WHAT TO DO
Format all of the data below as a numbered list, one item per line, and leave out any blank lines.

RECORD LIST
-- begin --

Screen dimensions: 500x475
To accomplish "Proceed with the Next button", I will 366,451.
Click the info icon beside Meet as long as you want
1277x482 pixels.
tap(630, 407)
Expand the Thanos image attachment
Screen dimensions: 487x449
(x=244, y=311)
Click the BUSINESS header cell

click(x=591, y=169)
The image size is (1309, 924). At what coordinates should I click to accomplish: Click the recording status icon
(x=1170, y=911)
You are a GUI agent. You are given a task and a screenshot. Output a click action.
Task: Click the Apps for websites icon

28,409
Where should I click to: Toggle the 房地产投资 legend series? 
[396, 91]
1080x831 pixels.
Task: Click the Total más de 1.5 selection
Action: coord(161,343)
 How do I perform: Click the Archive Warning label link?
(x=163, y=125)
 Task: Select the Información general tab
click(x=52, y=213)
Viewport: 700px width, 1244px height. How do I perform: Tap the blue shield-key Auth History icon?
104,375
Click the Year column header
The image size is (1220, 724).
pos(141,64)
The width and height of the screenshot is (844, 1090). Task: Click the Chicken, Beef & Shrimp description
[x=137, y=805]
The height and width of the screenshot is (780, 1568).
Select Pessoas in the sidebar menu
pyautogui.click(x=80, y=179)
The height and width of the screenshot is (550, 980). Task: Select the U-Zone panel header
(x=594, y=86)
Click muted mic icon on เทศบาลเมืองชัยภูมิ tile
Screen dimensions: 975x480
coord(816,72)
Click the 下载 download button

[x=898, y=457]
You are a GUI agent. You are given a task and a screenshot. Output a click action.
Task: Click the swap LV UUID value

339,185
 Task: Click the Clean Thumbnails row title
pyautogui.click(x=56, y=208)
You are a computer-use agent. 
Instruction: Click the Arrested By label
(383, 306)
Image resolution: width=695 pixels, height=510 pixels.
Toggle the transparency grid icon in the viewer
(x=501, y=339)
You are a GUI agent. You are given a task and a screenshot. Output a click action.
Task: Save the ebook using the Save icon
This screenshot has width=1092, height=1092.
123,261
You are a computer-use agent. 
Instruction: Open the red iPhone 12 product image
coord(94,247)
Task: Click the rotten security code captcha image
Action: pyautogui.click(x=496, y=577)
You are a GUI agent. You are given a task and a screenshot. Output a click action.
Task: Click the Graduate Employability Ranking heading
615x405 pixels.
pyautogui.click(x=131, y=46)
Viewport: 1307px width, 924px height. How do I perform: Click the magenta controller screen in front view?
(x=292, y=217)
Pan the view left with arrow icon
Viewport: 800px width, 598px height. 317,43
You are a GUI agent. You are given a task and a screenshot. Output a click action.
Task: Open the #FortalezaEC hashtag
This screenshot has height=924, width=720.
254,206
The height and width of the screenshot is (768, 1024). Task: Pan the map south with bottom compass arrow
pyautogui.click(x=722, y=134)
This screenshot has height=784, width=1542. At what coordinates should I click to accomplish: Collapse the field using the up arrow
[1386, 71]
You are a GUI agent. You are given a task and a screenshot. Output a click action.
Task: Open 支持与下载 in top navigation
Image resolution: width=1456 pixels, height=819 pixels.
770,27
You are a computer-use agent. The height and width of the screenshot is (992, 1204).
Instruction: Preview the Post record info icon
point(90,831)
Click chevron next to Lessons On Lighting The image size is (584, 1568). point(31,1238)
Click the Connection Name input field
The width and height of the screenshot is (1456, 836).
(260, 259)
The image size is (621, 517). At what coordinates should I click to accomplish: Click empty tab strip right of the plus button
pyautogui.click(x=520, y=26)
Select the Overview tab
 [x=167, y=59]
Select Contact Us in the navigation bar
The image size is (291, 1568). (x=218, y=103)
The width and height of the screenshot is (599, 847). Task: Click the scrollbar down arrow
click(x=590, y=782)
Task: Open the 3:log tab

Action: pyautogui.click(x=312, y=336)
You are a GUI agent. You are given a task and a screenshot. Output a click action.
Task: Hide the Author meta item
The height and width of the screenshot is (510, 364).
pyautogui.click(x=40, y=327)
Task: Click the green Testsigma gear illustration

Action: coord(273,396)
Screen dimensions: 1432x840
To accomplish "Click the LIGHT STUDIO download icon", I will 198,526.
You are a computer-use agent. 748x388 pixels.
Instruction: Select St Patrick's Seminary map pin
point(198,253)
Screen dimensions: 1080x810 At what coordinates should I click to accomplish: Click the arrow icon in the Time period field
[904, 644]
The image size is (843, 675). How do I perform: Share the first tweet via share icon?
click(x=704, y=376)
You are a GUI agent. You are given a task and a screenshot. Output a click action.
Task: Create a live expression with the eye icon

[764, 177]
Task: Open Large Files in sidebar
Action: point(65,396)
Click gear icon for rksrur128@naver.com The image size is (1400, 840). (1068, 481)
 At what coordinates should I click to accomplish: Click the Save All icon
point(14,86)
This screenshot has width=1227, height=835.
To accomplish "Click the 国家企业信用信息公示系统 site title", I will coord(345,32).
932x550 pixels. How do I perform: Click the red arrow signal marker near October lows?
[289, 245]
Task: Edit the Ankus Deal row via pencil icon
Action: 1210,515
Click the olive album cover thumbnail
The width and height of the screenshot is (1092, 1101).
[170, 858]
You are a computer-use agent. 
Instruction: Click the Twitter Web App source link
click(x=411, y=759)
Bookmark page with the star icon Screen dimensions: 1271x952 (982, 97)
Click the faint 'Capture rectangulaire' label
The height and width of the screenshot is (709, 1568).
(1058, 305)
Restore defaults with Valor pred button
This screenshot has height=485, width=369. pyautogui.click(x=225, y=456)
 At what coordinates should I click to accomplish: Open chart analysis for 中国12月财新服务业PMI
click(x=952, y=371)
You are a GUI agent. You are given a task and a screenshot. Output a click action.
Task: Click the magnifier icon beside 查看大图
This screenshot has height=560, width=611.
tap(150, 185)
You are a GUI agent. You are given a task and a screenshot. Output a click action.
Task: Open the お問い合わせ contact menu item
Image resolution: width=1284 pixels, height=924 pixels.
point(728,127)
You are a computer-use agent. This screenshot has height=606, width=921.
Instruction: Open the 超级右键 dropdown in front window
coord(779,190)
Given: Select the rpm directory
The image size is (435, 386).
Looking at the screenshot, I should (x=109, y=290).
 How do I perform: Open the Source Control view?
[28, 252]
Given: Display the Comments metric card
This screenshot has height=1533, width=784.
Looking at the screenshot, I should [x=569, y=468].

-- end --

RESPONSE FOR THIS EXERCISE
1. Screen dimensions: 500x475
2. To accomplish "Proceed with the Next button", I will 366,451.
3. Click the info icon beside Meet as long as you want
4. 1277x482 pixels.
5. tap(630, 407)
6. Expand the Thanos image attachment
7. Screen dimensions: 487x449
8. (x=244, y=311)
9. Click the BUSINESS header cell
10. click(x=591, y=169)
11. The image size is (1309, 924). At what coordinates should I click to accomplish: Click the recording status icon
12. (x=1170, y=911)
13. You are a GUI agent. You are given a task and a screenshot. Output a click action.
14. Task: Click the Apps for websites icon
15. 28,409
16. Where should I click to: Toggle the 房地产投资 legend series? 
17. [396, 91]
18. 1080x831 pixels.
19. Task: Click the Total más de 1.5 selection
20. Action: coord(161,343)
21.  How do I perform: Click the Archive Warning label link?
22. (x=163, y=125)
23.  Task: Select the Información general tab
24. click(x=52, y=213)
25. Viewport: 700px width, 1244px height. How do I perform: Tap the blue shield-key Auth History icon?
26. 104,375
27. Click the Year column header
28. The image size is (1220, 724).
29. pos(141,64)
30. The width and height of the screenshot is (844, 1090). Task: Click the Chicken, Beef & Shrimp description
31. [x=137, y=805]
32. The height and width of the screenshot is (780, 1568).
33. Select Pessoas in the sidebar menu
34. pyautogui.click(x=80, y=179)
35. The height and width of the screenshot is (550, 980). Task: Select the U-Zone panel header
36. (x=594, y=86)
37. Click muted mic icon on เทศบาลเมืองชัยภูมิ tile
38. Screen dimensions: 975x480
39. coord(816,72)
40. Click the 下载 download button
41. [x=898, y=457]
42. You are a GUI agent. You are given a task and a screenshot. Output a click action.
43. Task: Click the swap LV UUID value
44. 339,185
45.  Task: Click the Clean Thumbnails row title
46. pyautogui.click(x=56, y=208)
47. You are a computer-use agent. 
48. Instruction: Click the Arrested By label
49. (383, 306)
50. Image resolution: width=695 pixels, height=510 pixels.
51. Toggle the transparency grid icon in the viewer
52. (x=501, y=339)
53. You are a GUI agent. You are given a task and a screenshot. Output a click action.
54. Task: Save the ebook using the Save icon
55. This screenshot has width=1092, height=1092.
56. 123,261
57. You are a computer-use agent. 
58. Instruction: Open the red iPhone 12 product image
59. coord(94,247)
60. Task: Click the rotten security code captcha image
61. Action: pyautogui.click(x=496, y=577)
62. You are a GUI agent. You are given a task and a screenshot. Output a click action.
63. Task: Click the Graduate Employability Ranking heading
64. 615x405 pixels.
65. pyautogui.click(x=131, y=46)
66. Viewport: 1307px width, 924px height. How do I perform: Click the magenta controller screen in front view?
67. (x=292, y=217)
68. Pan the view left with arrow icon
69. Viewport: 800px width, 598px height. 317,43
70. You are a GUI agent. You are given a task and a screenshot. Output a click action.
71. Task: Open the #FortalezaEC hashtag
72. This screenshot has height=924, width=720.
73. 254,206
74. The height and width of the screenshot is (768, 1024). Task: Pan the map south with bottom compass arrow
75. pyautogui.click(x=722, y=134)
76. This screenshot has height=784, width=1542. At what coordinates should I click to accomplish: Collapse the field using the up arrow
77. [1386, 71]
78. You are a GUI agent. You are given a task and a screenshot. Output a click action.
79. Task: Open 支持与下载 in top navigation
80. Image resolution: width=1456 pixels, height=819 pixels.
81. 770,27
82. You are a computer-use agent. The height and width of the screenshot is (992, 1204).
83. Instruction: Preview the Post record info icon
84. point(90,831)
85. Click chevron next to Lessons On Lighting The image size is (584, 1568). point(31,1238)
86. Click the Connection Name input field
87. The width and height of the screenshot is (1456, 836).
88. (260, 259)
89. The image size is (621, 517). At what coordinates should I click to accomplish: Click empty tab strip right of the plus button
90. pyautogui.click(x=520, y=26)
91. Select the Overview tab
92.  [x=167, y=59]
93. Select Contact Us in the navigation bar
94. The image size is (291, 1568). (x=218, y=103)
95. The width and height of the screenshot is (599, 847). Task: Click the scrollbar down arrow
96. click(x=590, y=782)
97. Task: Open the 3:log tab
98. Action: pyautogui.click(x=312, y=336)
99. You are a GUI agent. You are given a task and a screenshot. Output a click action.
100. Task: Hide the Author meta item
101. The height and width of the screenshot is (510, 364).
102. pyautogui.click(x=40, y=327)
103. Task: Click the green Testsigma gear illustration
104. Action: coord(273,396)
105. Screen dimensions: 1432x840
106. To accomplish "Click the LIGHT STUDIO download icon", I will 198,526.
107. You are a computer-use agent. 748x388 pixels.
108. Instruction: Select St Patrick's Seminary map pin
109. point(198,253)
110. Screen dimensions: 1080x810 At what coordinates should I click to accomplish: Click the arrow icon in the Time period field
111. [904, 644]
112. The image size is (843, 675). How do I perform: Share the first tweet via share icon?
113. click(x=704, y=376)
114. You are a GUI agent. You are given a task and a screenshot. Output a click action.
115. Task: Create a live expression with the eye icon
116. [764, 177]
117. Task: Open Large Files in sidebar
118. Action: point(65,396)
119. Click gear icon for rksrur128@naver.com The image size is (1400, 840). (1068, 481)
120.  At what coordinates should I click to accomplish: Click the Save All icon
121. point(14,86)
122. This screenshot has width=1227, height=835.
123. To accomplish "Click the 国家企业信用信息公示系统 site title", I will coord(345,32).
124. 932x550 pixels. How do I perform: Click the red arrow signal marker near October lows?
125. [289, 245]
126. Task: Edit the Ankus Deal row via pencil icon
127. Action: 1210,515
128. Click the olive album cover thumbnail
129. The width and height of the screenshot is (1092, 1101).
130. [170, 858]
131. You are a computer-use agent. 
132. Instruction: Click the Twitter Web App source link
133. click(x=411, y=759)
134. Bookmark page with the star icon Screen dimensions: 1271x952 (982, 97)
135. Click the faint 'Capture rectangulaire' label
136. The height and width of the screenshot is (709, 1568).
137. (1058, 305)
138. Restore defaults with Valor pred button
139. This screenshot has height=485, width=369. pyautogui.click(x=225, y=456)
140.  At what coordinates should I click to accomplish: Open chart analysis for 中国12月财新服务业PMI
141. click(x=952, y=371)
142. You are a GUI agent. You are given a task and a screenshot. Output a click action.
143. Task: Click the magnifier icon beside 查看大图
144. This screenshot has height=560, width=611.
145. tap(150, 185)
146. You are a GUI agent. You are given a task and a screenshot. Output a click action.
147. Task: Open the お問い合わせ contact menu item
148. Image resolution: width=1284 pixels, height=924 pixels.
149. point(728,127)
150. You are a computer-use agent. This screenshot has height=606, width=921.
151. Instruction: Open the 超级右键 dropdown in front window
152. coord(779,190)
153. Given: Select the rpm directory
154. The image size is (435, 386).
155. Looking at the screenshot, I should (x=109, y=290).
156.  How do I perform: Open the Source Control view?
157. [28, 252]
158. Given: Display the Comments metric card
159. This screenshot has height=1533, width=784.
160. Looking at the screenshot, I should [x=569, y=468].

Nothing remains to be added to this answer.